(Stored data entries)
%%
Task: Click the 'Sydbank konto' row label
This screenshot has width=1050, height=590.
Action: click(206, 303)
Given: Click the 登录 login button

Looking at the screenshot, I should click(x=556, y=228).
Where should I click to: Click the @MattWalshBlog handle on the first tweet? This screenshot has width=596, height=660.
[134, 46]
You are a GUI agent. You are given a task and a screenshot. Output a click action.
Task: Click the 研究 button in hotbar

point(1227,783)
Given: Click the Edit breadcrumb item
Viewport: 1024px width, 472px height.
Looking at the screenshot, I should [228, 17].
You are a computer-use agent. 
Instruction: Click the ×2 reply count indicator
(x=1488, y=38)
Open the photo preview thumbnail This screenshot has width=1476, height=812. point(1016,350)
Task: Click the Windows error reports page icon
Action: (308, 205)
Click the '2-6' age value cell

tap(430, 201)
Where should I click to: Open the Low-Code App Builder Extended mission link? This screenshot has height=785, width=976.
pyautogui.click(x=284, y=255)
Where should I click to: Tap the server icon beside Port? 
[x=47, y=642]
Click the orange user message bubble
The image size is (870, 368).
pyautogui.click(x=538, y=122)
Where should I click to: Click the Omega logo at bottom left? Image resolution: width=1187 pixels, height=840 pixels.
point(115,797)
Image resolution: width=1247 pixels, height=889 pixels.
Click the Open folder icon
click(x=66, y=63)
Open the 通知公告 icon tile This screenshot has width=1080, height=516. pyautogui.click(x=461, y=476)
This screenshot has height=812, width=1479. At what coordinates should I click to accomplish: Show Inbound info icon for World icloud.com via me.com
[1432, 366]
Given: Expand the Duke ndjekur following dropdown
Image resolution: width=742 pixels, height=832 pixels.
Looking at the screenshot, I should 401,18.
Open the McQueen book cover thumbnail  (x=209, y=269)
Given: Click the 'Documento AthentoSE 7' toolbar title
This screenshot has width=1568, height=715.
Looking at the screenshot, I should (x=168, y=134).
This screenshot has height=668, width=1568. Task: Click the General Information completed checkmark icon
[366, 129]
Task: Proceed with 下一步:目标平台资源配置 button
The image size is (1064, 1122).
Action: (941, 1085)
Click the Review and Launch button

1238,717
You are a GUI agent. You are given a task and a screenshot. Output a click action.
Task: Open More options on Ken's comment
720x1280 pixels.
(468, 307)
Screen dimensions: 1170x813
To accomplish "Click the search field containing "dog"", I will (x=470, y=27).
%%
*ASSIGNED TASK:* Repeat the data in its entirety, exactly as written.

*OUTPUT:*
Task: Click the 'Sydbank konto' row label
This screenshot has width=1050, height=590.
Action: click(206, 303)
Given: Click the 登录 login button

Looking at the screenshot, I should click(x=556, y=228).
Where should I click to: Click the @MattWalshBlog handle on the first tweet? This screenshot has width=596, height=660.
[134, 46]
You are a GUI agent. You are given a task and a screenshot. Output a click action.
Task: Click the 研究 button in hotbar

point(1227,783)
Given: Click the Edit breadcrumb item
Viewport: 1024px width, 472px height.
Looking at the screenshot, I should [228, 17].
You are a computer-use agent. 
Instruction: Click the ×2 reply count indicator
(x=1488, y=38)
Open the photo preview thumbnail This screenshot has width=1476, height=812. point(1016,350)
Task: Click the Windows error reports page icon
Action: (308, 205)
Click the '2-6' age value cell

tap(430, 201)
Where should I click to: Open the Low-Code App Builder Extended mission link? This screenshot has height=785, width=976.
pyautogui.click(x=284, y=255)
Where should I click to: Tap the server icon beside Port? 
[x=47, y=642]
Click the orange user message bubble
The image size is (870, 368).
pyautogui.click(x=538, y=122)
Where should I click to: Click the Omega logo at bottom left? Image resolution: width=1187 pixels, height=840 pixels.
point(115,797)
Image resolution: width=1247 pixels, height=889 pixels.
Click the Open folder icon
click(x=66, y=63)
Open the 通知公告 icon tile This screenshot has width=1080, height=516. pyautogui.click(x=461, y=476)
This screenshot has height=812, width=1479. At what coordinates should I click to accomplish: Show Inbound info icon for World icloud.com via me.com
[1432, 366]
Given: Expand the Duke ndjekur following dropdown
Image resolution: width=742 pixels, height=832 pixels.
Looking at the screenshot, I should 401,18.
Open the McQueen book cover thumbnail  (x=209, y=269)
Given: Click the 'Documento AthentoSE 7' toolbar title
This screenshot has width=1568, height=715.
Looking at the screenshot, I should (x=168, y=134).
This screenshot has height=668, width=1568. Task: Click the General Information completed checkmark icon
[366, 129]
Task: Proceed with 下一步:目标平台资源配置 button
The image size is (1064, 1122).
Action: (941, 1085)
Click the Review and Launch button

1238,717
You are a GUI agent. You are given a task and a screenshot. Output a click action.
Task: Open More options on Ken's comment
720x1280 pixels.
(468, 307)
Screen dimensions: 1170x813
To accomplish "Click the search field containing "dog"", I will (x=470, y=27).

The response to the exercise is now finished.